Thoroughly Bred for Racing
A closer look at the real athletes behind horse racing
Running in one of the Triple Crown races takes a special kind of athlete, and thoroughbred horses are arguably the best the world has to offer.
Trained and conditioned since their second birthday, these bright animals study to become runners, ball players, jumpers, and dancers.
But of the 35,000 three-year-old thoroughbred horses in the world today, only 20 of the best-conditioned sprinters will line up in the starting gate at Churchill Downs for the running of the Kentucky Derby.
Each year more than 400 horses are nominated by their owners for the Derby, yet only the 20 horses that have won the most money in the winter's biggest races will earn the right to run.
And running is these horses' specialty. Widely believed to be faster than cheetahs in endurance races, the thoroughbred is the fastest breed of horse in the world, and can maintain a speed of 45 miles (72 km) per hour for a distance of more than a mile (1.6 km), making the Derby's 1¼ mile-long race the fastest two minutes in sports.
What's all that stuff the horse is wearing?
Just as fans wouldn't show up underdressed for the glamour of a Triple Crown event, the horses will show up looking their best too, with one exception. What they're wearing that day has weight restrictions. Colts and geldings can't carry more than 126 pounds, and fillies can't carry more than 121 pounds.
Obviously owners want their horses carrying very little weight. But a good deal of that weight is the jockey, who rarely weighs more than 115 pounds and can't be spared. Each horse must be weighed out before they are paraded to the starting gate where each horse gets its own stall.
Thoroughbred horses typically stand 16 hands tall from hoof to withers, the highest point on the horse's back. A hand equals four inches (10 cm), the average width of a man's hand.
From head to hoof, the horse will be dressed to win. A bridle made of leather straps is fitted onto its head to hold the bit and reins in place. And blinkers, which are cup-shaped devices placed next to the eyes, will keep the horse from seeing anything but what's directly in front of him or her.
The jockey sits on a small leather patch on top of a number cloth, which serves as a saddle. A leather or nylon strap, called a girth, stretches around the horse's belly to keep it in place. And tiny, three-ounce aluminum shoes (called plates) will be the 1,000 pounds of galloping horse's last line of support during the two-minute race.
And they're off!
By the time the starter sounds the bell that opens the starting gate, the horses are raring to go. A fast start through the crowd is crucial in the first quarter-mile. But not too fast. In 1986 Top Avenger zoomed out of the gate and ripped through the first quarter-mile in 21 4/5 seconds (race times are measured in fifths of a second, not hundredths), setting a Kentucky Derby record. But Avenger couldn't keep up the pace and finished 19th.
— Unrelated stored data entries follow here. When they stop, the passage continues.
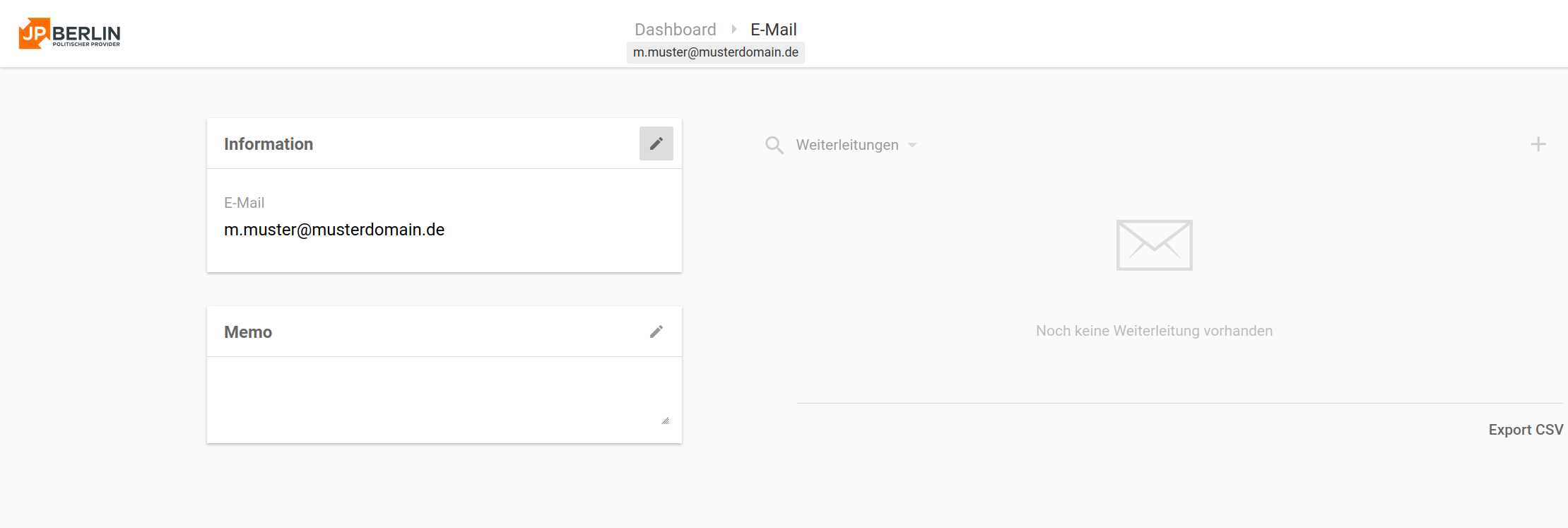This screenshot has height=528, width=1568.
Task: Click the breadcrumb separator arrow
Action: click(x=734, y=29)
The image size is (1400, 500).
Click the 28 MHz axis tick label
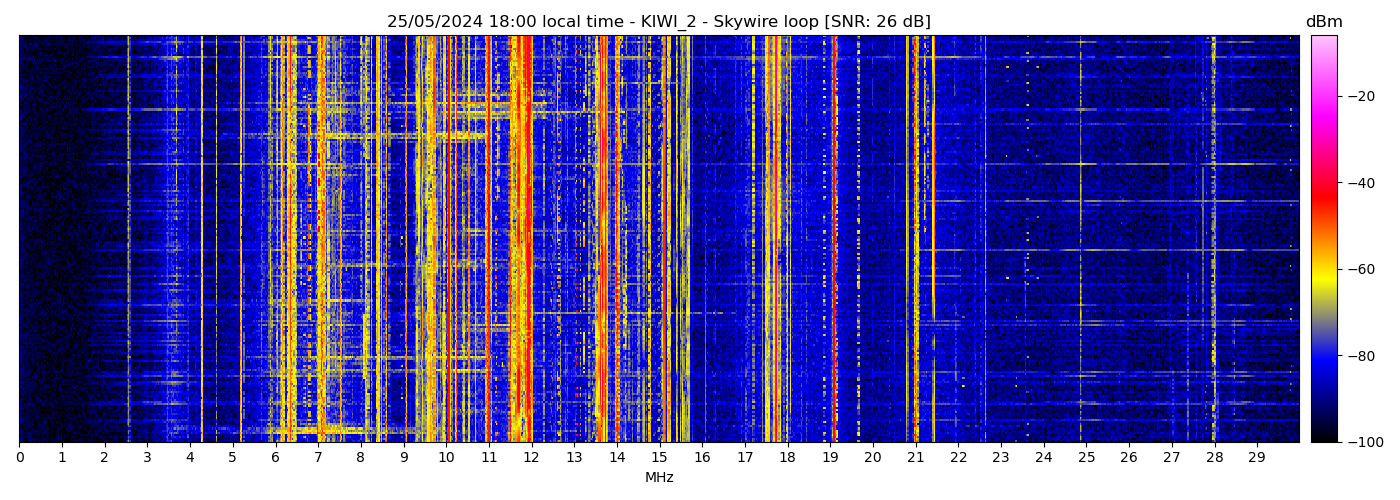pos(1214,457)
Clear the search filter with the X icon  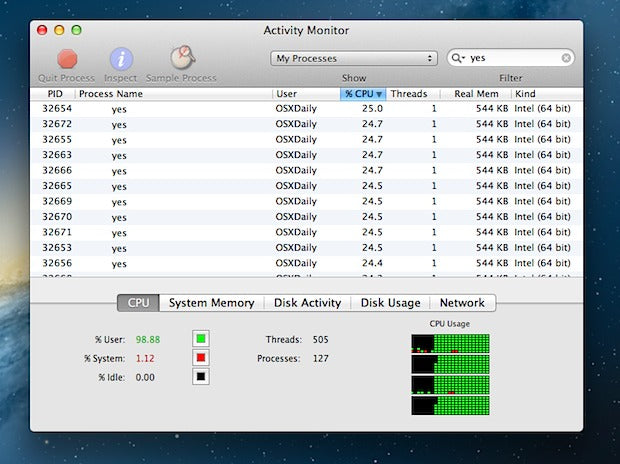coord(566,59)
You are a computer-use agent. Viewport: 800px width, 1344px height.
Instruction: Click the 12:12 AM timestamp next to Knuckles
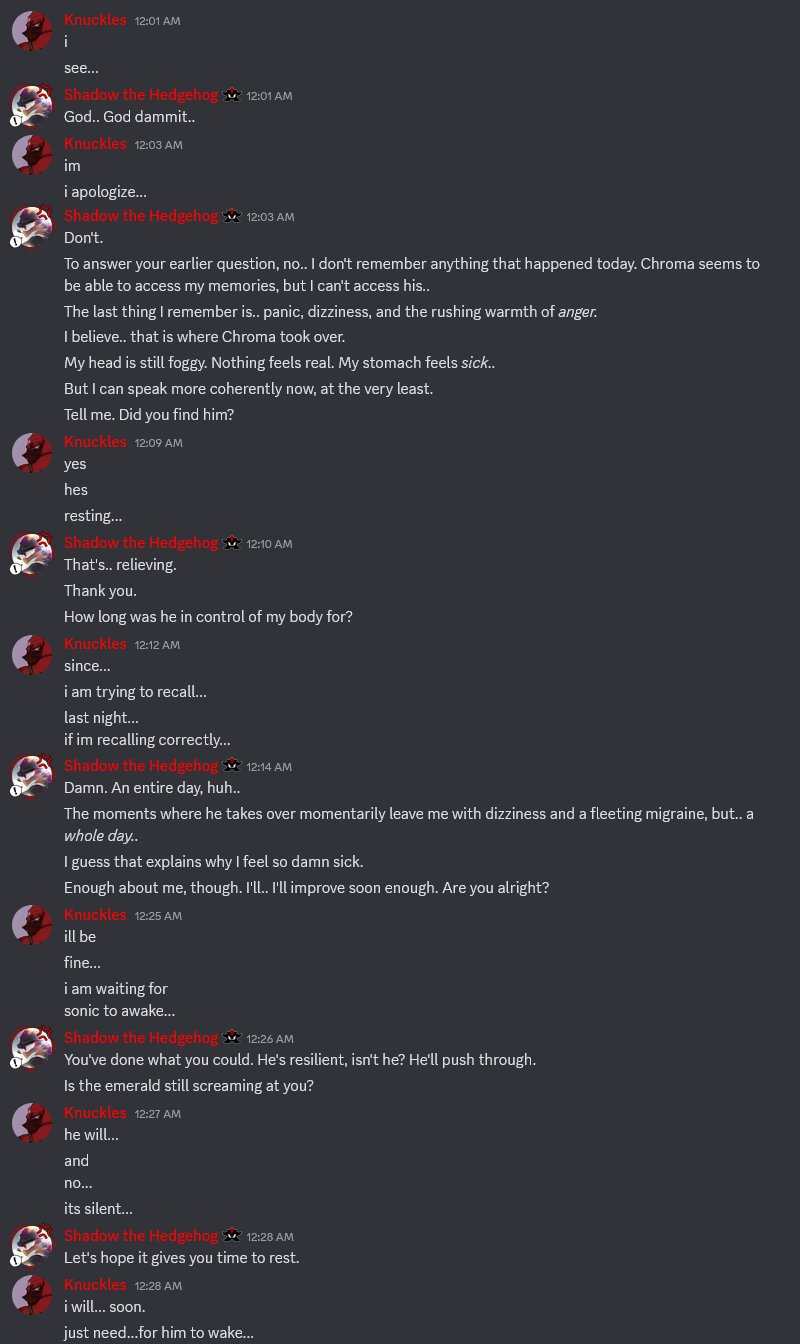pyautogui.click(x=157, y=645)
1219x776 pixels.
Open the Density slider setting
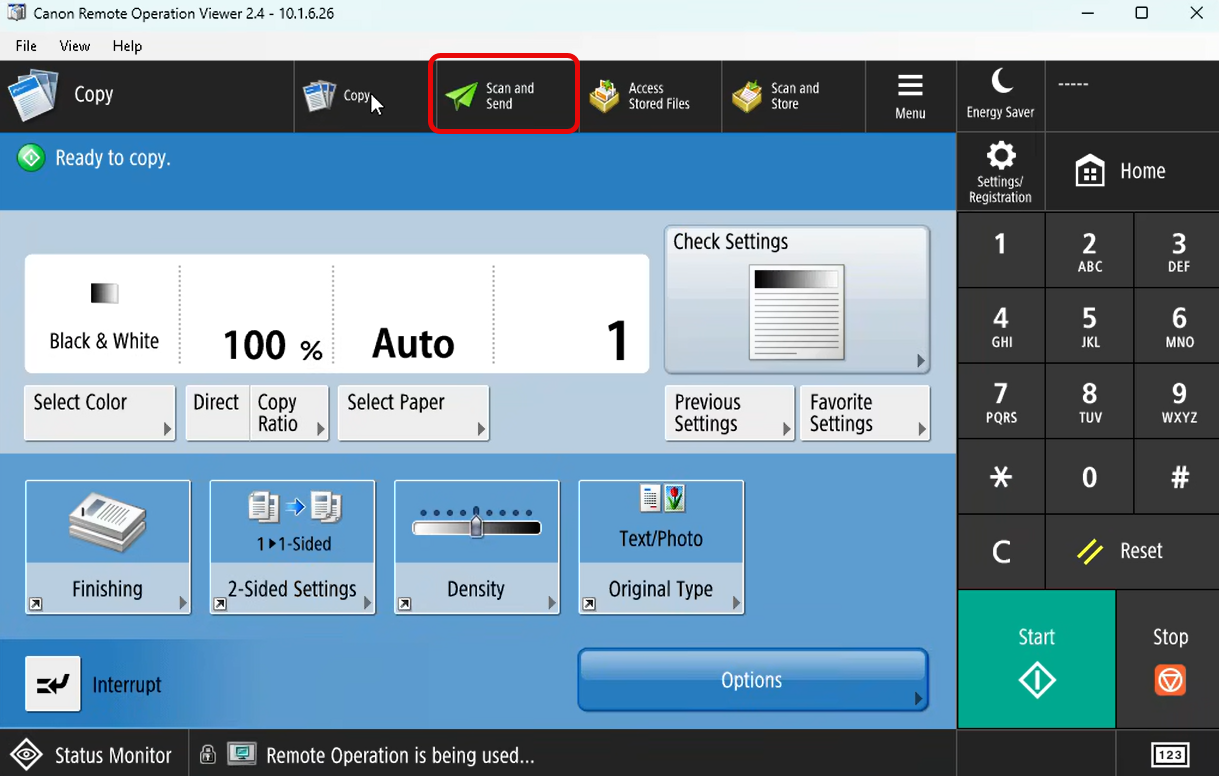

The typical thoroughbred horse is capable of running only a quarter of a mile (400 meters) or so at its peak speed, so much of the strategy of racing is determining the best moment at which to start the burst.
By comparison, a human sprinter, who can reach top speeds of 25 mph, tends to lose speed after just 65 meters and would offer no challenge at all.
Once the field of competitors reaches the backstretch, all the horses start taking aim at Secretariat's record time of 1:59 2/5 in 1973. Although many have tried, only one other horse has won the Derby in less than two minutes (Monarchos, 1:59.97, 2001). And pity poor Sham, who came in second to Secretariat in 1973—his time of 1:59 4/5 would have gotten him into the record books in any other year.
And in the final stretch the horses jockey for position and make their furious dash for the finish line. In 127 races, only 21 horses have ever led from start to finish, so expect some excitement in the last quarter-mile.
And remember that in the end it's not the jockey, owner or trainer that is the difference between winning and losing . . . it's usually the horse's nose.